Bought a home in 2025
Skip to the step-by-step section to make sure you claim the credit correctly on your federal return.
Planning a purchase
The eligibility section covers the four-year rule and the disability exception.
Stacking incentives for 2026
The stacking section shows how the Home Buyers’ Amount fits alongside the FHSA, HBP, and GST rebate.
Want the full landscape
Every buyer starts somewhere different. The First-Time Home Buyer resource hub organizes federal and provincial support by stage.

What the Home Buyers’ Amount actually is

The Home Buyers' Amount is a non-refundable federal tax credit worth up to $1,500 for eligible first-time home buyers. It is claimed by entering $10,000 on line 31270 of the federal tax return in the year the qualifying home was acquired. The Canada Revenue Agency applies the lowest federal tax rate of 15% to that $10,000 to calculate the credit.

The credit has been part of Canada’s federal tax system since 2009. In the 2022 federal budget, the base claim amount was doubled from $5,000 to $10,000, raising the maximum credit from $750 to $1,500.

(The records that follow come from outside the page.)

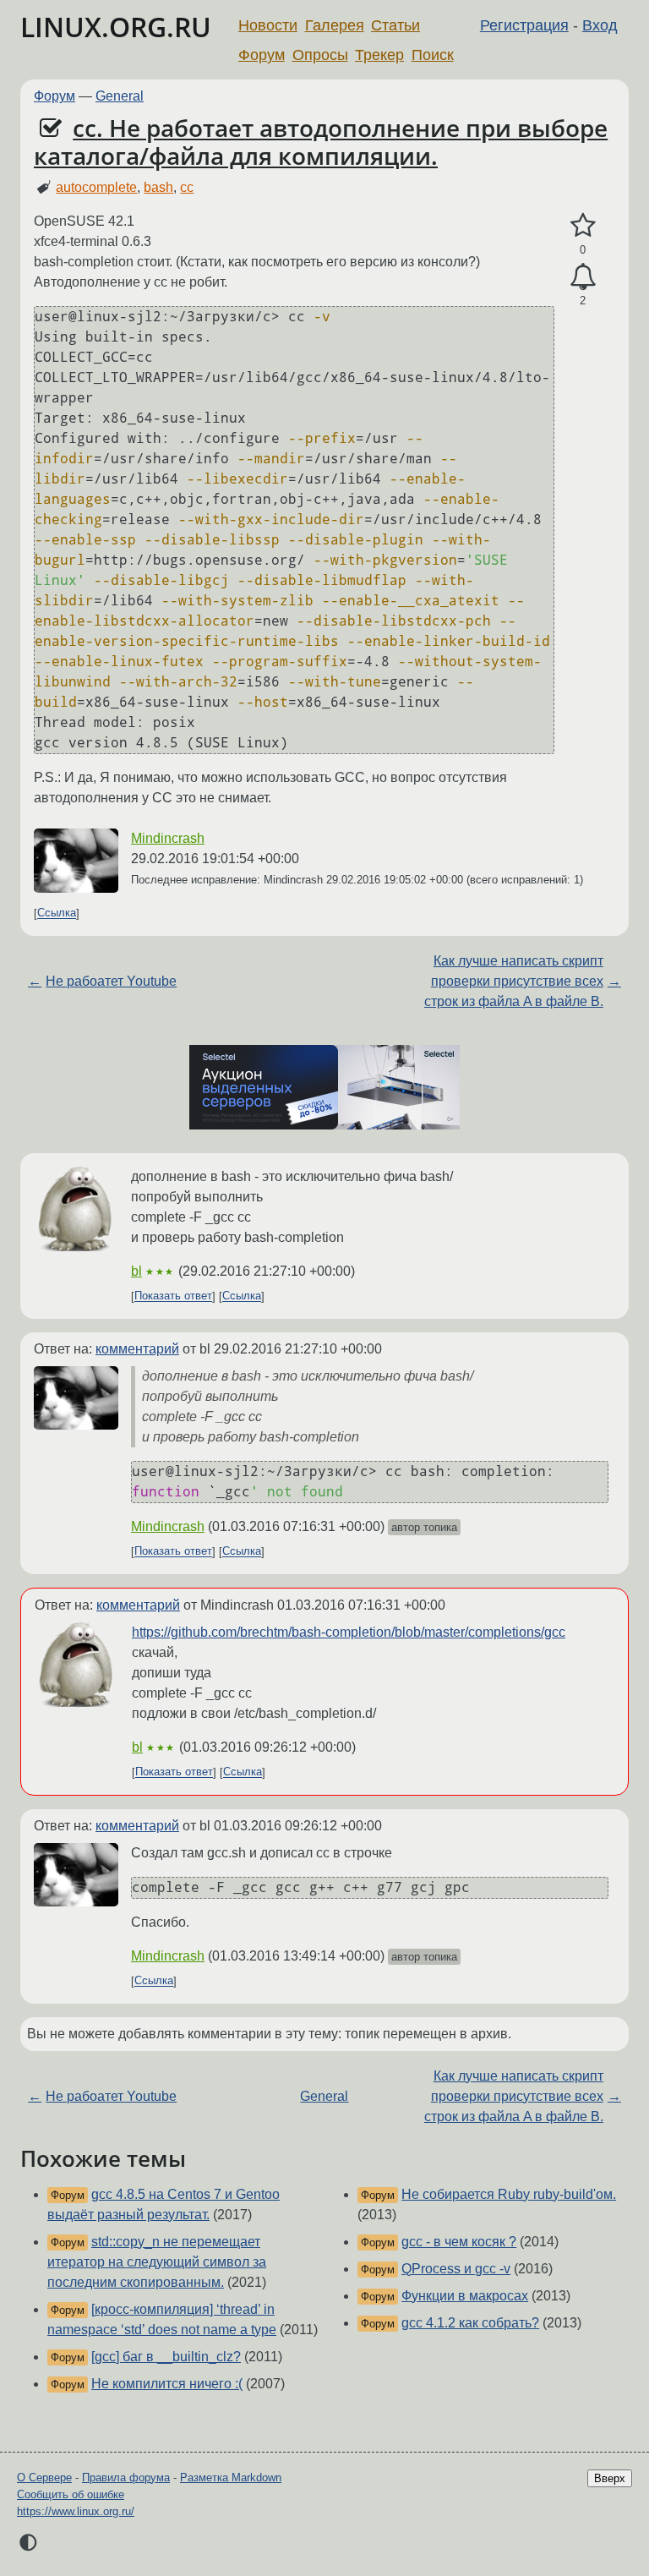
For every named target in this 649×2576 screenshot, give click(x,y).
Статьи (395, 25)
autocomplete (96, 187)
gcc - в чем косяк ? (458, 2241)
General (119, 96)
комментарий (137, 1349)
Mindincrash (168, 838)
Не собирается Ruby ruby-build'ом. (508, 2194)
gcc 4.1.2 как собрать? (470, 2323)
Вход (600, 25)
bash (158, 187)
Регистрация (524, 25)
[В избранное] (583, 226)
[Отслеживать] (583, 277)
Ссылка (56, 913)
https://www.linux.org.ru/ (75, 2511)
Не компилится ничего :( (167, 2383)
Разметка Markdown (230, 2477)
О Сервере (44, 2477)
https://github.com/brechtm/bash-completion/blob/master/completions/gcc (348, 1632)
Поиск (433, 54)
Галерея (334, 25)
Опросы (320, 54)
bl (136, 1271)
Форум (261, 54)
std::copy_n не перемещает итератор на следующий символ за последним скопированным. (156, 2261)
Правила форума (126, 2477)
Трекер (379, 54)
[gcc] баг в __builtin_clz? (166, 2356)
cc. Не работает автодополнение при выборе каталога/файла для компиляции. (321, 142)
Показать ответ (173, 1296)
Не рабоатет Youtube (111, 981)
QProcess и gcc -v (455, 2269)
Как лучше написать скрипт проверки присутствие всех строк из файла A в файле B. (513, 981)
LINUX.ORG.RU (115, 26)
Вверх (609, 2478)
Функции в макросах (464, 2296)
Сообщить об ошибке (70, 2494)
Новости (267, 25)
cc (187, 187)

Tax preparers, banks, and older articles sometimes refer to this credit as the First-Time Home Buyers’ Tax Credit, or HBTC. The Canada Revenue Agency calls it the Home Buyers’ Amount on the actual tax return. Both names refer to the same benefit. For the earlier tax-side context, see the Pegasus First-Time Home Buyer Tax Credit related read.

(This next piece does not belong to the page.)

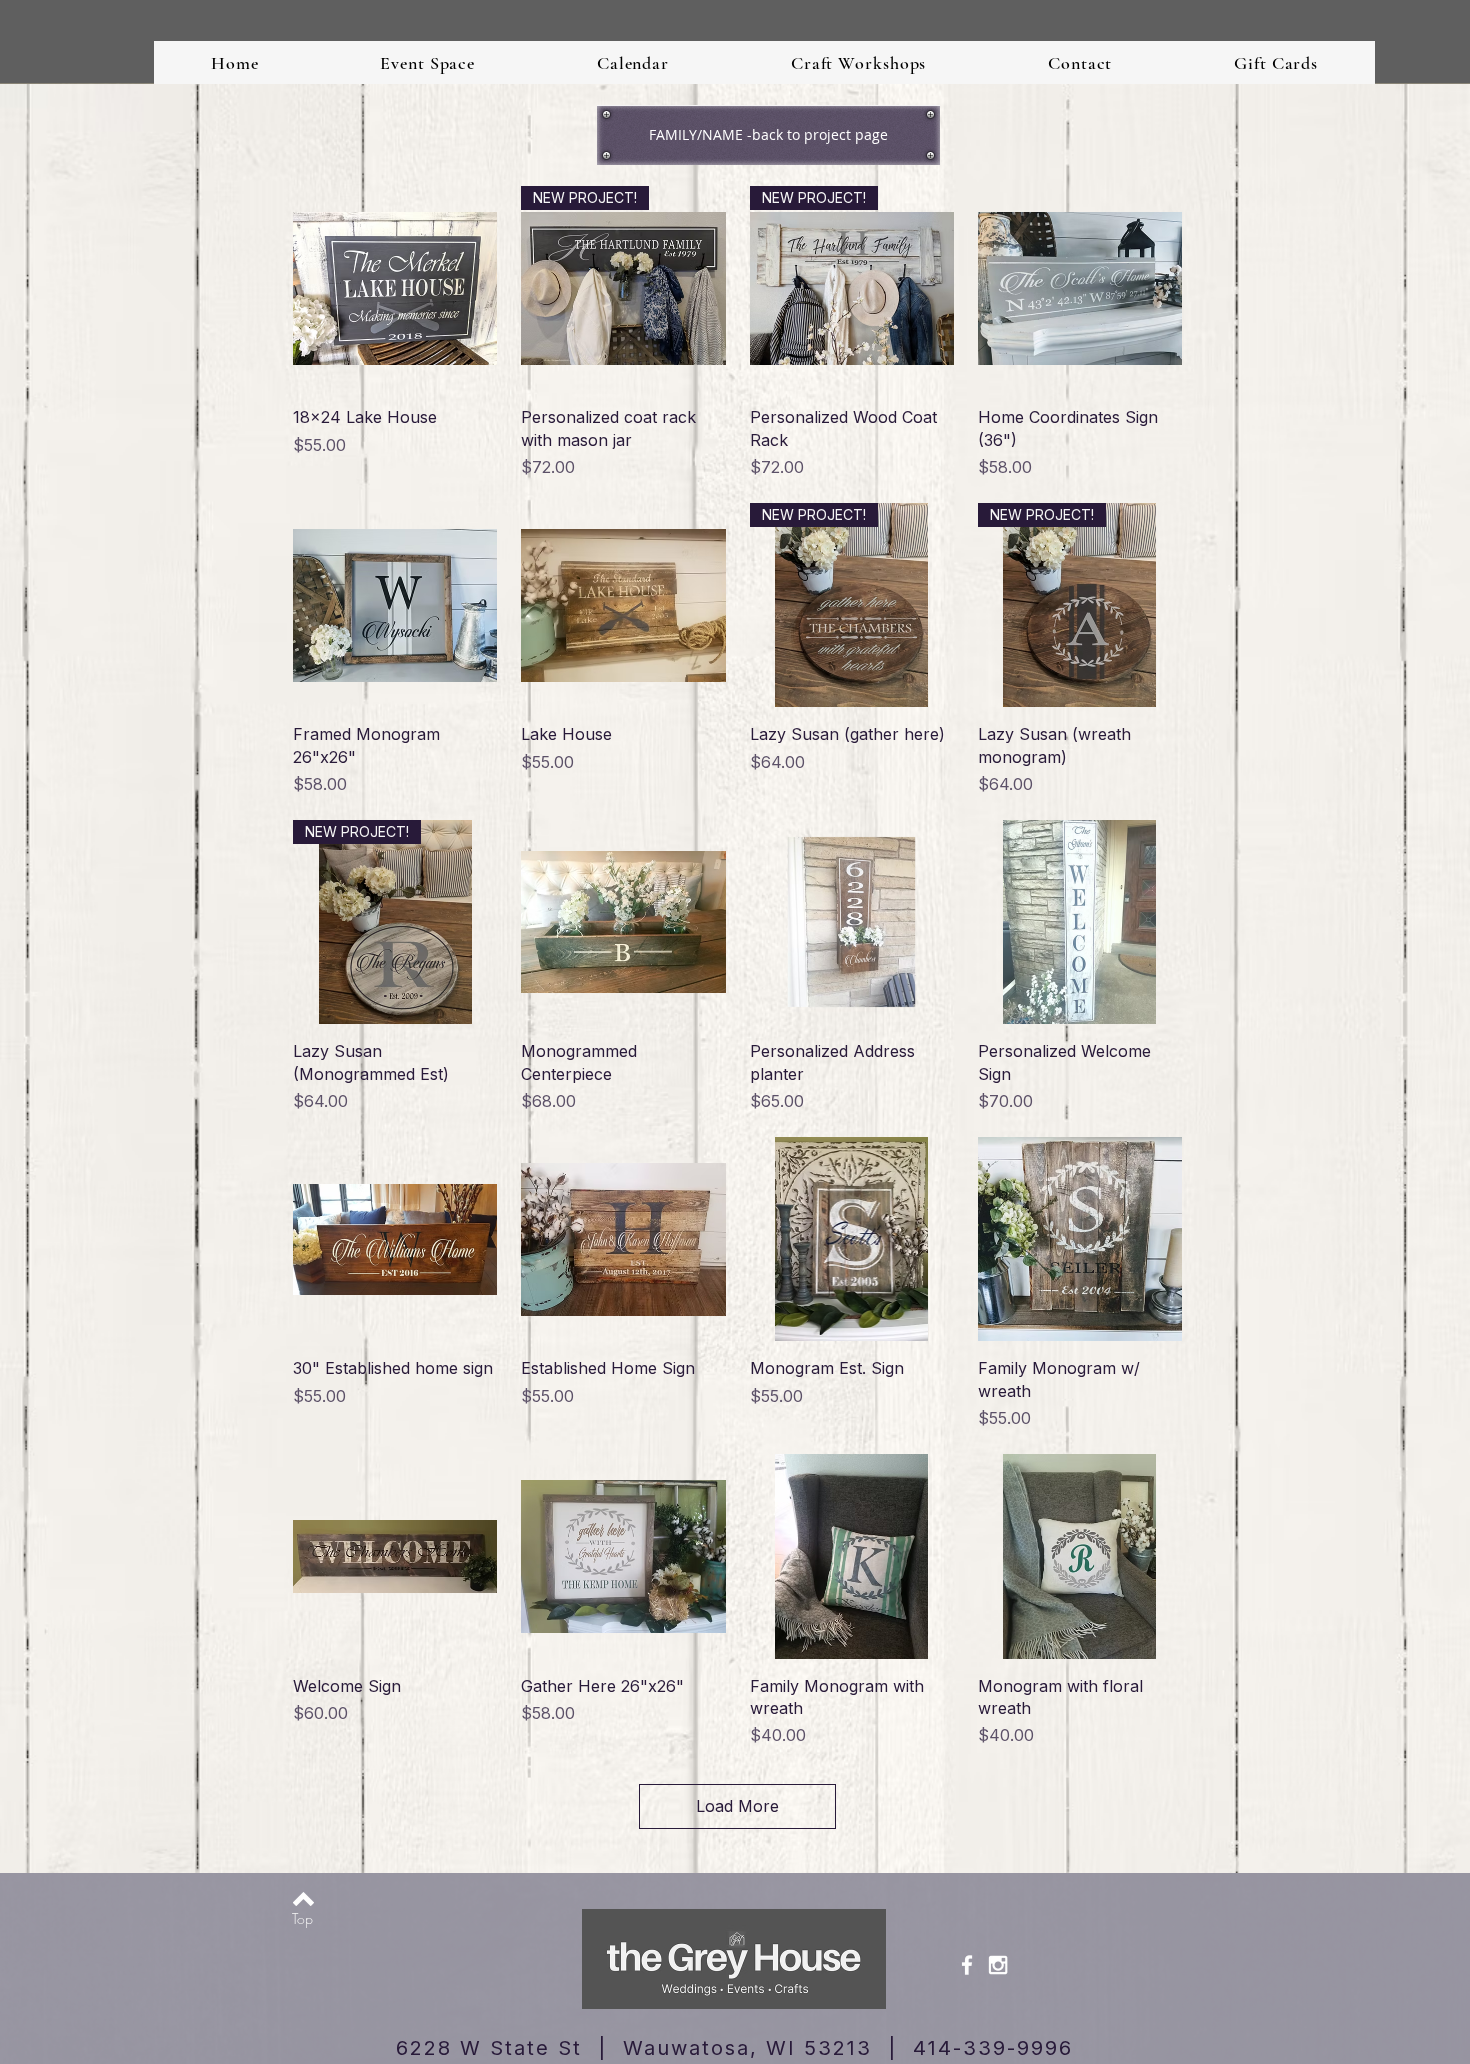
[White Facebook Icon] (967, 1965)
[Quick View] (395, 288)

The credit reduces federal tax owing but cannot create a refund on its own.

Who qualifies — the four-year rule and the disability exception

You may claim the Home Buyers' Amount if you or your spouse or common-law partner acquired a qualifying home in the tax year, and neither of you lived in a home either of you owned during that year or the four preceding calendar years. Buyers eligible for the Disability Tax Credit qualify without meeting the first-time buyer rule.

The four-year rule is stricter than many buyers assume. If either spouse owned and lived in a principal residence at any point in the four calendar years preceding your purchase, the first-time buyer path typically does not apply. The window looks backward from the year of purchase and includes both partners’ ownership history.

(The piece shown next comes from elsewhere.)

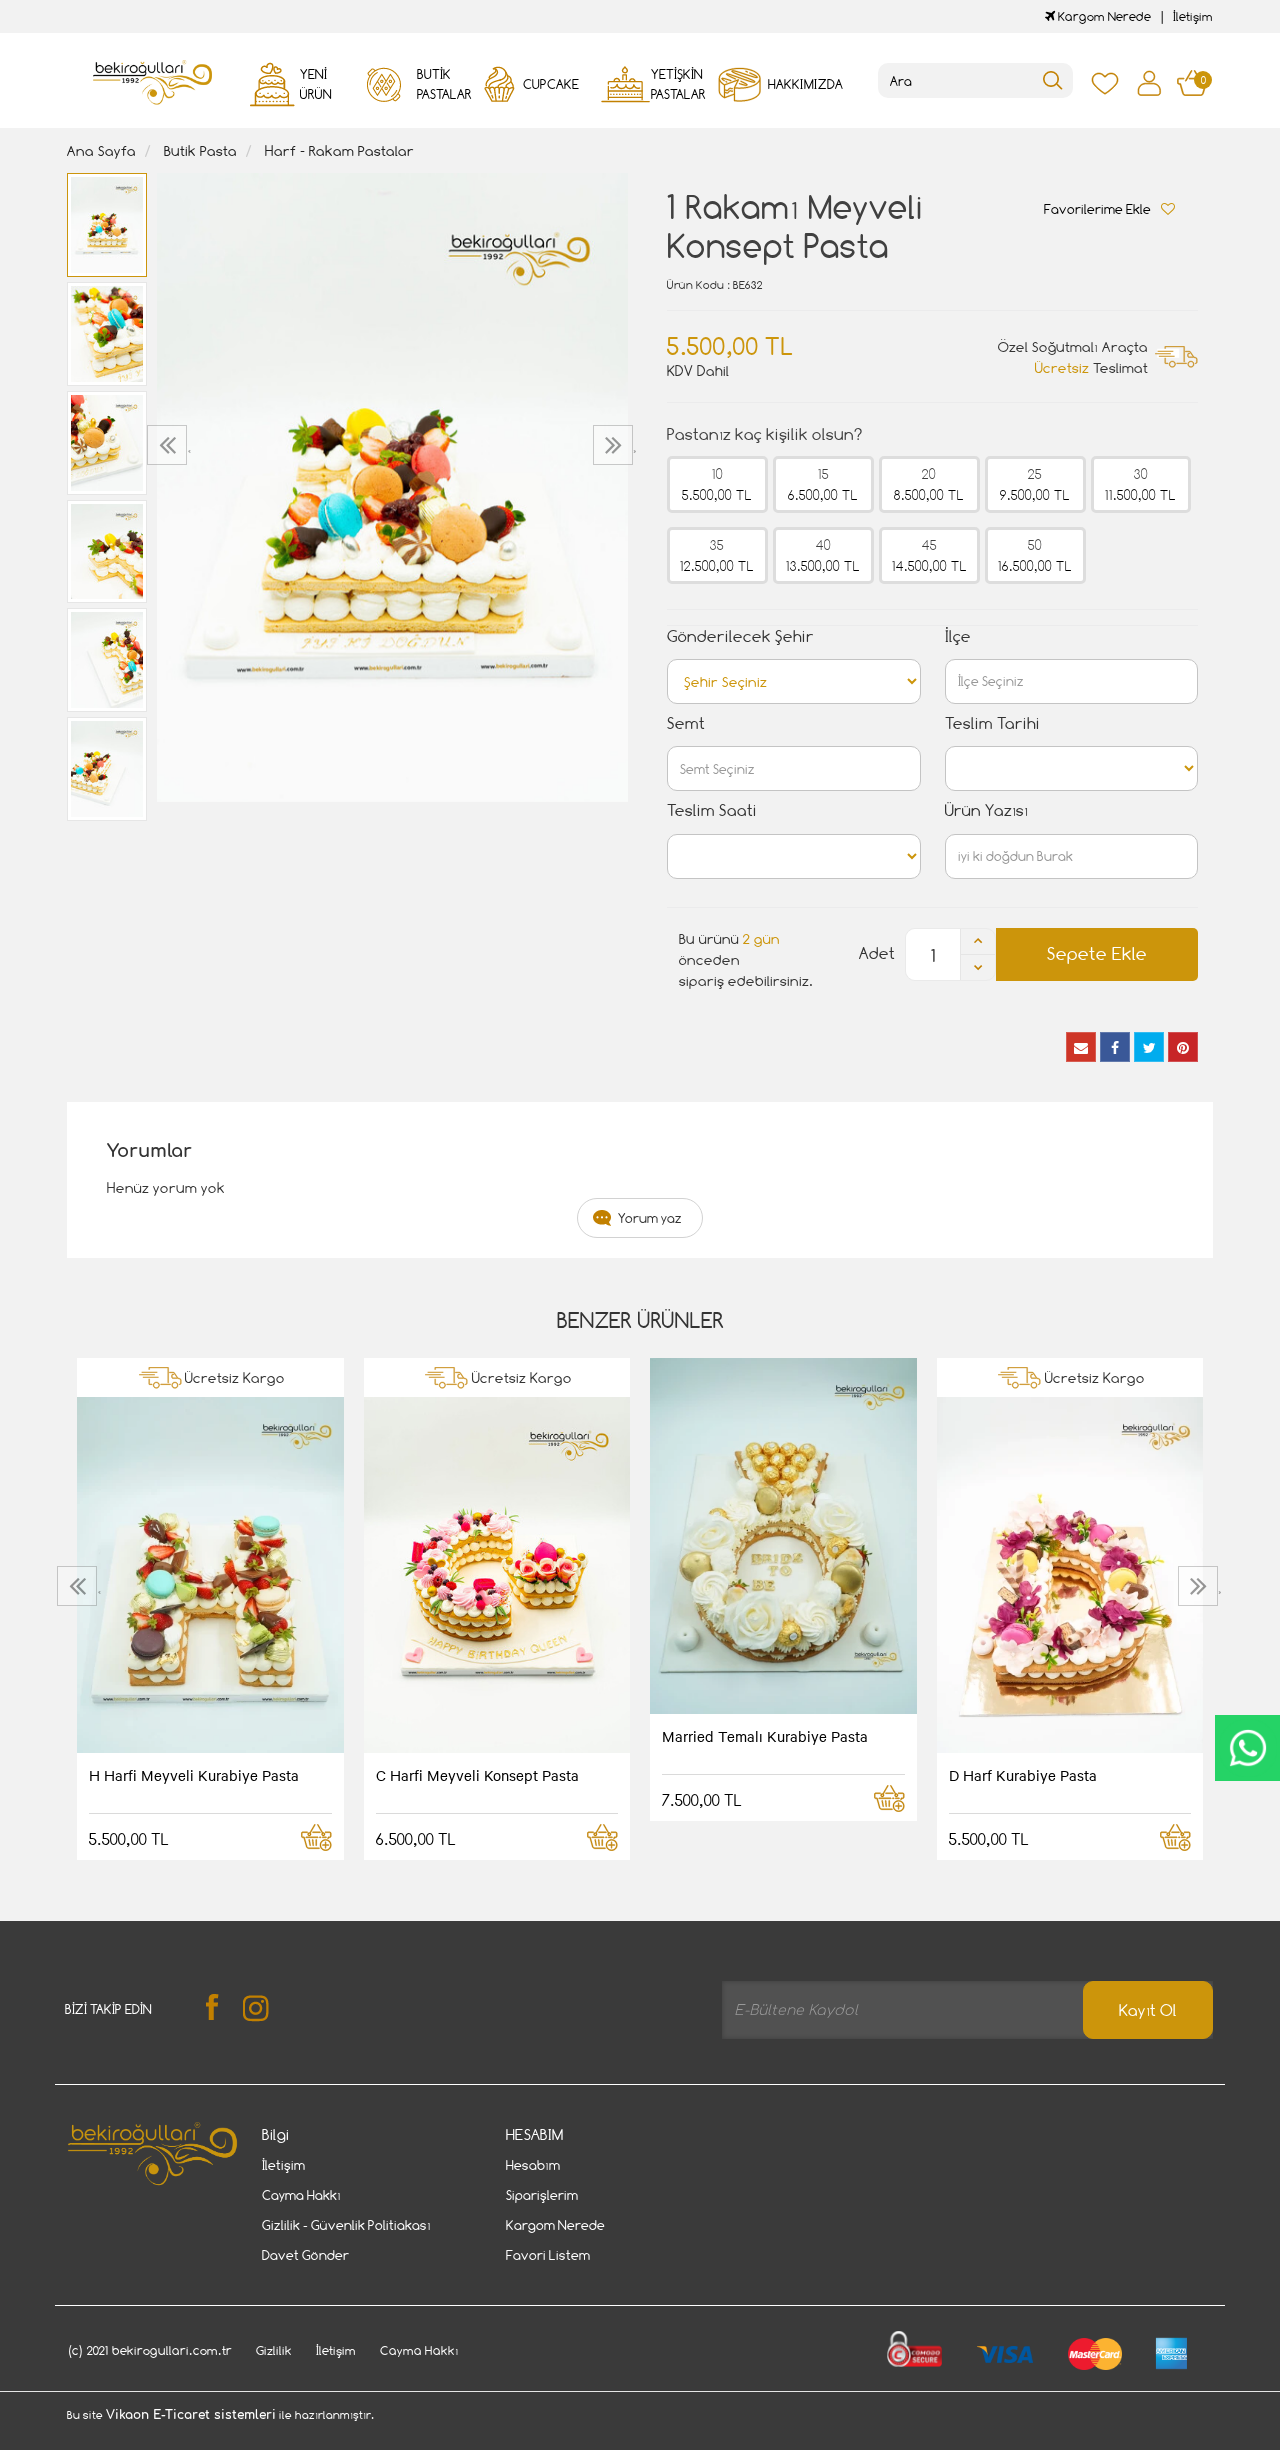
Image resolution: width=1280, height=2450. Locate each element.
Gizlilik (274, 2350)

The disability exception is important. Buyers who qualify for the Disability Tax Credit, or who are buying a home to benefit a related person who qualifies, can claim the Home Buyers’ Amount even if they have owned a home before. The new home must typically be more suitable for the person’s needs than their previous one.

Complex files are where broker guidance matters most. Razi Khan, Founder and Mortgage Broker at Pegasus works with clients whose eligibility hinges on paperwork many buyers never see — disability documentation, ownership-history complications, or common-law partnership timing.

If you filed a past return without claiming it, the CRA typically allows a T1 adjustment for up to ten prior years.

How much money you actually get

The arithmetic is straightforward. You enter $10,000 on line 31270, the Canada Revenue Agency applies the lowest federal tax rate — currently 15% — and the resulting $1,500 non-refundable credit reduces your federal tax owing for the year.

The word "non-refundable" carries real weight here. If your federal tax owing for the year is $2,000, the credit brings it down to $500. If your federal tax owing is $900, the credit brings it to zero and the remaining $600 in credit value does not become a refund. It cannot be carried forward to a future year either. You either use it in the year of purchase or lose the unused portion.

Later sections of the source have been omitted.